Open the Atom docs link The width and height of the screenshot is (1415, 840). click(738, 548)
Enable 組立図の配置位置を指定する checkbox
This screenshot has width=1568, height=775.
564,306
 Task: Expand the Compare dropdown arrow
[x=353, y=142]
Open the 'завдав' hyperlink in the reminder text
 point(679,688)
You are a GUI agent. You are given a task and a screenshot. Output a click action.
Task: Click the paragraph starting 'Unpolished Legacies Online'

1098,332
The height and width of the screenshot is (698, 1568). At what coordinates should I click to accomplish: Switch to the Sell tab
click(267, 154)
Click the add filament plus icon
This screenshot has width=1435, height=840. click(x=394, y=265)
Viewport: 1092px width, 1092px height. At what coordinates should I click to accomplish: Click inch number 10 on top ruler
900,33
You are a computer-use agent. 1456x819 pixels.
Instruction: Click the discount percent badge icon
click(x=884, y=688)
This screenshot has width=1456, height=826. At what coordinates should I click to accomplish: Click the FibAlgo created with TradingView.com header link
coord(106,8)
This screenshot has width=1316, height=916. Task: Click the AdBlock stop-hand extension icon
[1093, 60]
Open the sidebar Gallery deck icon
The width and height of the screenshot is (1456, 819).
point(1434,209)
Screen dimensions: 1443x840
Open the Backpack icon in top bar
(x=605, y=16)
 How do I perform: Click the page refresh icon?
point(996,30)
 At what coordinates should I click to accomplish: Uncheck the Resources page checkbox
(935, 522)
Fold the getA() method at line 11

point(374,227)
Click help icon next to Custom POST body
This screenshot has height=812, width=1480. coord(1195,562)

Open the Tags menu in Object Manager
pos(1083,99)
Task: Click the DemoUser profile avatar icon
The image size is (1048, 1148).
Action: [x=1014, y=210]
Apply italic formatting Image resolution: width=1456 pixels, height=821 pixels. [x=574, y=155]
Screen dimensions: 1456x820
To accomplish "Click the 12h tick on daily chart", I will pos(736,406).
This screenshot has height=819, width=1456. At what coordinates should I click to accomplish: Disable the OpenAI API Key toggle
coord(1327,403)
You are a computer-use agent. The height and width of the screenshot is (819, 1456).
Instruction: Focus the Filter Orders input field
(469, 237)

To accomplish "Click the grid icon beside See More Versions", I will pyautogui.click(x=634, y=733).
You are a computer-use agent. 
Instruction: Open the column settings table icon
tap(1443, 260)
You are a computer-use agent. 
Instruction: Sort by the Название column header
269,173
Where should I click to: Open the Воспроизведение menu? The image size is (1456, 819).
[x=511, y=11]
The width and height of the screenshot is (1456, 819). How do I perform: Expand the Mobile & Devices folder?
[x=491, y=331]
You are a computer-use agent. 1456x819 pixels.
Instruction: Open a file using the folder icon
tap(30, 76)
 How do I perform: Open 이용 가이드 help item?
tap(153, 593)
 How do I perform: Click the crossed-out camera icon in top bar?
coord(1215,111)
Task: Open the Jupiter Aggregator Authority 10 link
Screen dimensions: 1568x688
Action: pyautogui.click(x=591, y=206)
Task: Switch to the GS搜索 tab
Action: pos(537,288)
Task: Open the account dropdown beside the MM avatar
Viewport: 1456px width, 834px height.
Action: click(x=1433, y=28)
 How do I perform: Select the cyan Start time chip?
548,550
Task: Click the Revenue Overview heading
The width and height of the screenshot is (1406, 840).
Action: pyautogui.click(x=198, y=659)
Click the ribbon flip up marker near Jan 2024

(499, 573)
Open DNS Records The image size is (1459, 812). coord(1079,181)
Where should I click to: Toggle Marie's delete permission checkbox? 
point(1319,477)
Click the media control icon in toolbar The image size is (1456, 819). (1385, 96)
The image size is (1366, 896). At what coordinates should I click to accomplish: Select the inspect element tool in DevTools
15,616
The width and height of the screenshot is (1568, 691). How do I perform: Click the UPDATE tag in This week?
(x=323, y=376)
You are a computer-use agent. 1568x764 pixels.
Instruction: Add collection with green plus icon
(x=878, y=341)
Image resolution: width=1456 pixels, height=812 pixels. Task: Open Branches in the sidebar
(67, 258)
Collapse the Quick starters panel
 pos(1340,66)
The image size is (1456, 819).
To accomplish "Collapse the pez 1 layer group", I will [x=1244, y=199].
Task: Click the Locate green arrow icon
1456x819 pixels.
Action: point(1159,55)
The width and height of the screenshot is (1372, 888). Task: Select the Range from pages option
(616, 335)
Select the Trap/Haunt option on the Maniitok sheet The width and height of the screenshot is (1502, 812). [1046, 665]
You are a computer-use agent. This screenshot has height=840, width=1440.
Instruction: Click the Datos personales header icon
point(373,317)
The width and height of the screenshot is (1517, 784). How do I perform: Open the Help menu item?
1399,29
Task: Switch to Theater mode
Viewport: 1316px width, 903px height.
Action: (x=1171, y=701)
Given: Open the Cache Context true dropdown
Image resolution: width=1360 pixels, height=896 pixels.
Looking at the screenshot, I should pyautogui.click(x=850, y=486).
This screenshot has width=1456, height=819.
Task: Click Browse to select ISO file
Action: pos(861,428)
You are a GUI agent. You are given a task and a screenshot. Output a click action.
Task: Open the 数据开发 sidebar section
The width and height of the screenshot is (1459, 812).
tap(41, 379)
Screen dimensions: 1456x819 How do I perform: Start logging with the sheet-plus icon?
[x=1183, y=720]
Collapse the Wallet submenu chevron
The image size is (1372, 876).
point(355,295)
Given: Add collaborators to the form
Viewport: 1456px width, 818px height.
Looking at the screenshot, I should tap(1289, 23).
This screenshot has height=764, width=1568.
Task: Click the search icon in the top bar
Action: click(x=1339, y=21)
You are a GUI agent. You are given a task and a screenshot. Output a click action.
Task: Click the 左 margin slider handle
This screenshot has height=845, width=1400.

» Problem description
Using the material above, gather every line that includes "will".

» Written answer
To accomplish "Click the 12h tick on daily chart", I will pos(736,406).
To accomplish "Click the grid icon beside See More Versions", I will pyautogui.click(x=634, y=733).
To accomplish "Collapse the pez 1 layer group", I will [x=1244, y=199].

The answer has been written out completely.